May 9, 2018 by David Gambrill
Belair Direct has succeeded in quashing an auto insurance claim that illustrates how rehab and assessment clinics can potentially abuse Ontario’s accident benefits law.
In its ruling in Belair Direct Insurance Company v. Green, an accident benefits case, the Ontario Superior Court referenced a parallel court action between Belair Direct and a rehab centre, which ended in a settlement. That sideline court action exposed a legal loophole allowing rehab and assessment clinics to overwhelm insurers with treatment plans. The law requires insurers to respond to plans within 10 days or else they are deemed to accept — and therefore pay for — the plans.

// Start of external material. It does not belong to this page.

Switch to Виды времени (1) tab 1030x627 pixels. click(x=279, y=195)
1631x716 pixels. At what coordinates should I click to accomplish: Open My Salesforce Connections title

Belair Direct Insurance Company v. Green addressed an arbitration ruling in an accident benefits matter involving Charmaine Green, who was injured in a car accident on Sept. 20, 2009. Green applied to Belair Direct for no-fault statutory accident benefits to cover the cost of extensive treatments by Osler Rehabilitation Centre Inc. and for the cost of numerous assessments by Assessment Direct Inc. All told, Green submitted claims for 85 treatment and assessment plans over a one-year span between October 2009 and September 2010.
Belair Direct paid approximately $70,000 for expenses and assessments in the first year following the accident.
By May 2010, Belair Direct became suspicious about the volume of claims submitted by Osler and Assessment Direct – not only in Green’s case, but in a number of cases involving other insured persons. Belair Direct began refusing to pay for goods and services these companies recommended.
To get Belair Direct to pay for her claims, Green launched arbitration proceedings in March 2011 at the Financial Services Commission of Ontario [FSCO] .
Approximately three months later, in June 2011, Belair Direct began a court action against Osler and Assessment Direct in the Superior Court of Justice.
“The insurer alleged that the clinics conspired to unjustly enrich themselves by making material misrepresentations to the insurer regarding the goods and services that they provided to insured persons, among other allegations,” the Ontario Superior Court noted in its decision in Belair Direct Insurance Company v. Green.
“The insurer also alleged that Osler and Assessment Direct were abusing the provisions of the SABS [Statutory Accident Benefits Schedule] by inundating insurers with a huge volume of claims that an insurer could not possibly respond to within the 10-day period set out in the SABS. Under the current iteration of the SABS, if an insurer fails to respond to a claim within the brief window provided, the insurer is deemed to accept the claim.”
Belair Direct alleged in its action against Osler that “Green suffered minor injuries at most and had acted with Osler and Assessment Direct to improperly file claims for services that were not only not needed but were not even provided in many cases,” the court wrote in Belair Direct Insurance Company v. Green.
Belair settled its claim with Osler. The terms of the settlement were not included in the Ontario Superior Court’s decision regarding Green’s accident benefits claim. However, counsel for Osler provided a letter that released Green from any obligation to pay the claims at the centre of her arbitration dispute with Belair.
One of those claims involved a $1,074 follow-up, in-home assessment. A FSCO arbitrator found that Green had failed to prove that the claimed assessment had actually taken place. A Director’s Delegate overturned that decision, but the Superior court reinstated the arbitrator’s finding.